Health and Safety Reviews Pre-Holiday COVID Conditions
The Health and Safety Commission convened remotely on Nov. 22 to review the city’s response to COVID-19, highlight exemplary employees, and hear updates from the Beverly Hills Fire Department.
As a part of the Health and Safety Employee Excellence Award, the commission honored the work of Public Works Facilities Maintenance Supervisors Juan Morales and Elmer Andujar Colon and their team.
“I want to commend you for the many things that you do normally, including routine maintenance, cleaning and repair of our facilities,” said Chairperson Cathy Baker.
Baker also listed the many ways in which Morales and Colon have assisted in hardening the city against COVID-19, including: installing handsfree thermometers and COVID self-monitoring stations in city facilities; changing manual faucets to automatic, hands-free faucets in city bathrooms and kitchens; upgrading the city’s HVAC systems and installing MERV-13 filters; nightly flushing of facilities with fresh air; and coordinating deep cleaning and disinfection of city facilities.
“I hope this gives all people confidence in their safety when entering our facility buildings,” Baker said.
Beverly Hills Fire Department Battalion Leader Scott Stephens addressed the commission with an update on Fire Department activity in the city. Of a total of 442 incidents in the month of November, 279 were for emergency medical services. The average response time for all Fire Department calls was under four minutes and 51 seconds.
The Fire Department responded to two large calls, Stephens said. On Oct. 29, a professional document shredding truck burst into flames in the parking lot of the Chase Bank building. The abundance of shredded paper provided a “receptive fuel bed,” Stephens said, attributing the fire to overheating machinery. The fire was extinguished “rather quickly” and no injuries were reported.
Then, on Nov. 8, the department responded to a hazardous materials incident at a medical office located on San Vicente Boulevard. The office, which conducts medical research, experienced an argon gas leak on the third floor. The office was evacuated and by the time Los Angeles Fire Department crews arrived with specialized testing equipment, “all of the argon had dissipated.”
“The cause of the leak was likely a loose connection at one of their tanks,” Stephens said.
The commission heard an update of COVID-19 from Emergency Manager Meena Janmohamed. While COVID-19 continues to be the leading cause of death in the United States, Janmohamed pointed to continuing data on the efficacy of vaccines. According to current case data in Los Angeles County, only slightly more than 1% of fully vaccinated people have tested positive for COVID-19 since vaccines became available. Janmohamed also pointed to data showing that nearly 78% of Beverly Hills residents 12 or older have been fully vaccinated.
“When comparing that to the L.A. County average, Beverly Hills is 5% more vaccinated, and compared to the United States, Beverly Hills is 9% higher than the national rate of vaccination,” she said.
::::::
### [Tasks to complete]
1. Name every person mentioned by name in the commission article above.
2. Transcribe the commission article above word for word, starting at "As a part of" and ending at "Chairperson Cathy Baker.".
::::::
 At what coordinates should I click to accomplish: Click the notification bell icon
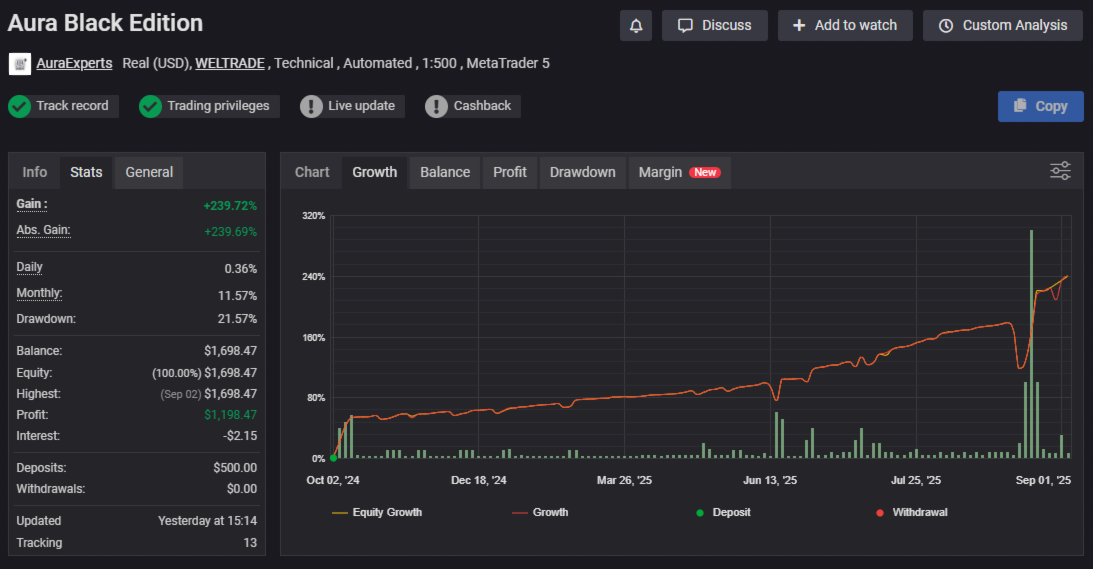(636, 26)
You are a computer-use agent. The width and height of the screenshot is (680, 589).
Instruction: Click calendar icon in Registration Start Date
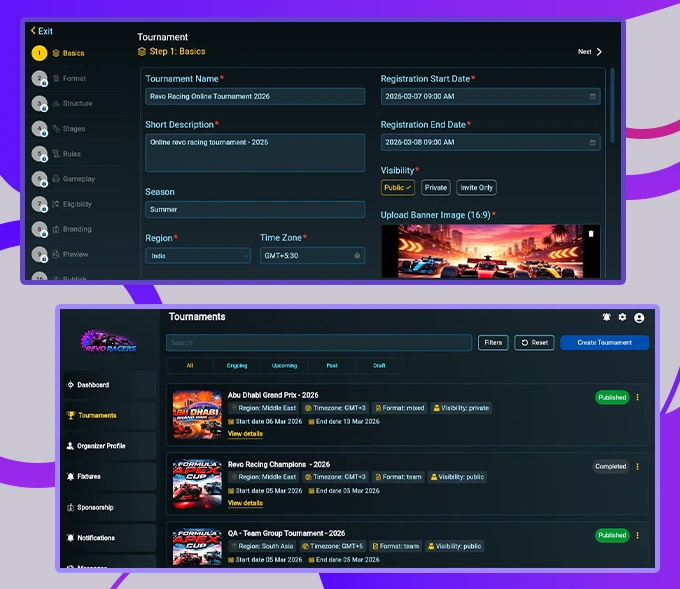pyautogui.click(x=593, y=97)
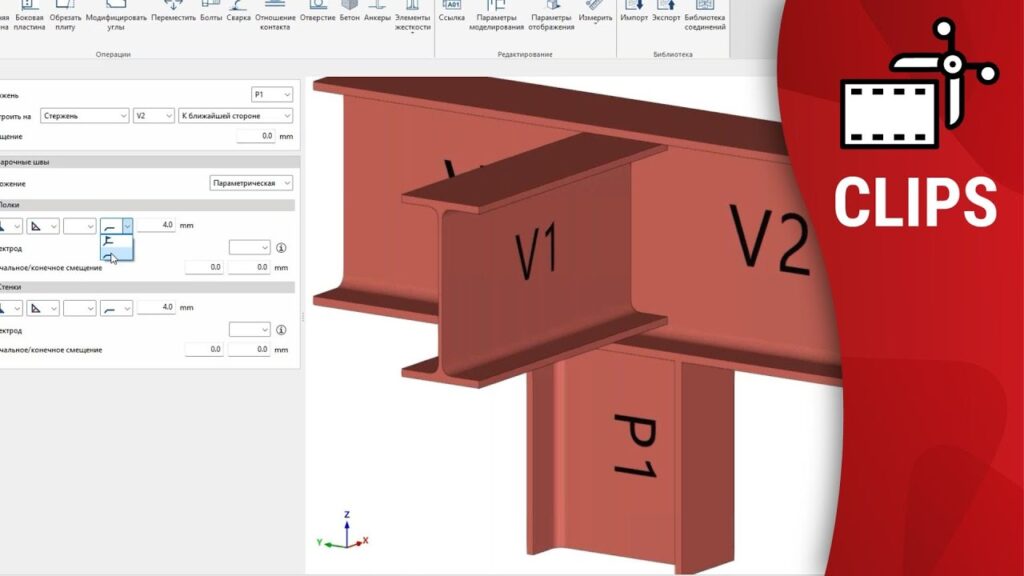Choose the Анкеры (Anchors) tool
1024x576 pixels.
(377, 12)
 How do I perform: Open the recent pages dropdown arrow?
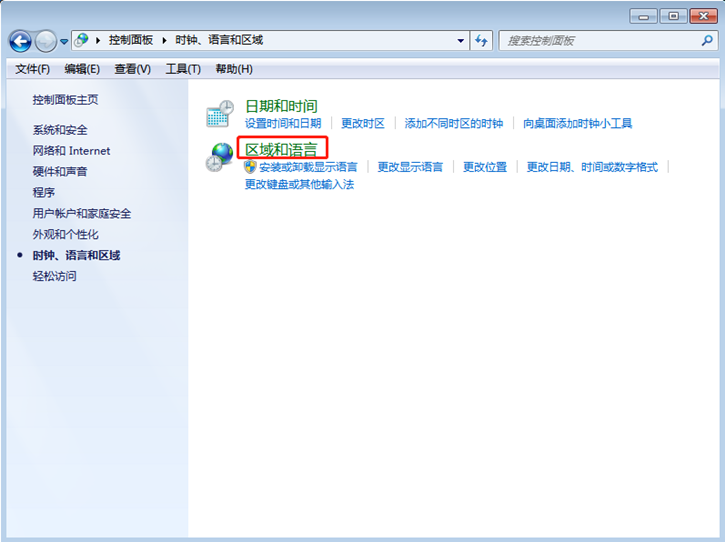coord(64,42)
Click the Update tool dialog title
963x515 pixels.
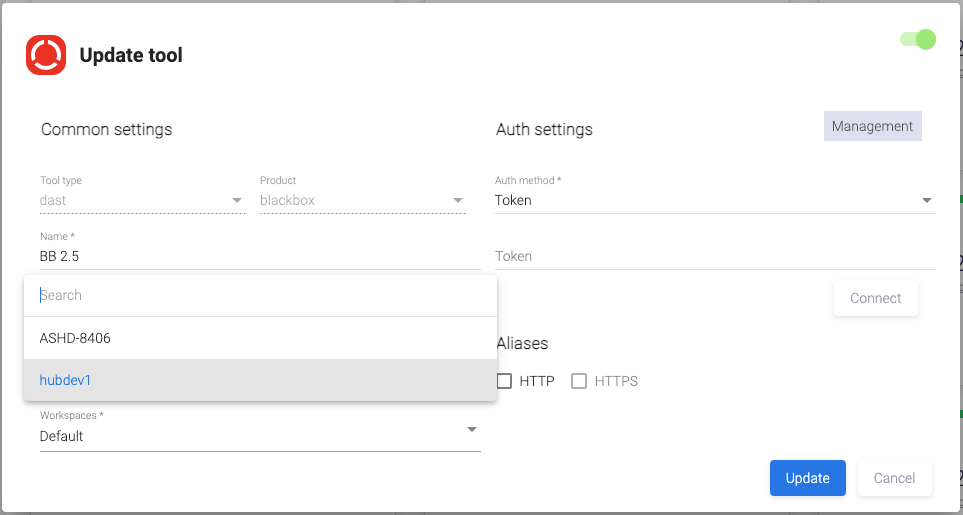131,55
::::::
### [Solutions per task]
1.
Juan Morales
Elmer Andujar Colon
Cathy Baker
Scott Stephens
Meena Janmohamed

2.
As a part of the Health and Safety Employee Excellence Award, the commission honored the work of Public Works Facilities Maintenance Supervisors Juan Morales and Elmer Andujar Colon and their team.
“I want to commend you for the many things that you do normally, including routine maintenance, cleaning and repair of our facilities,” said Chairperson Cathy Baker.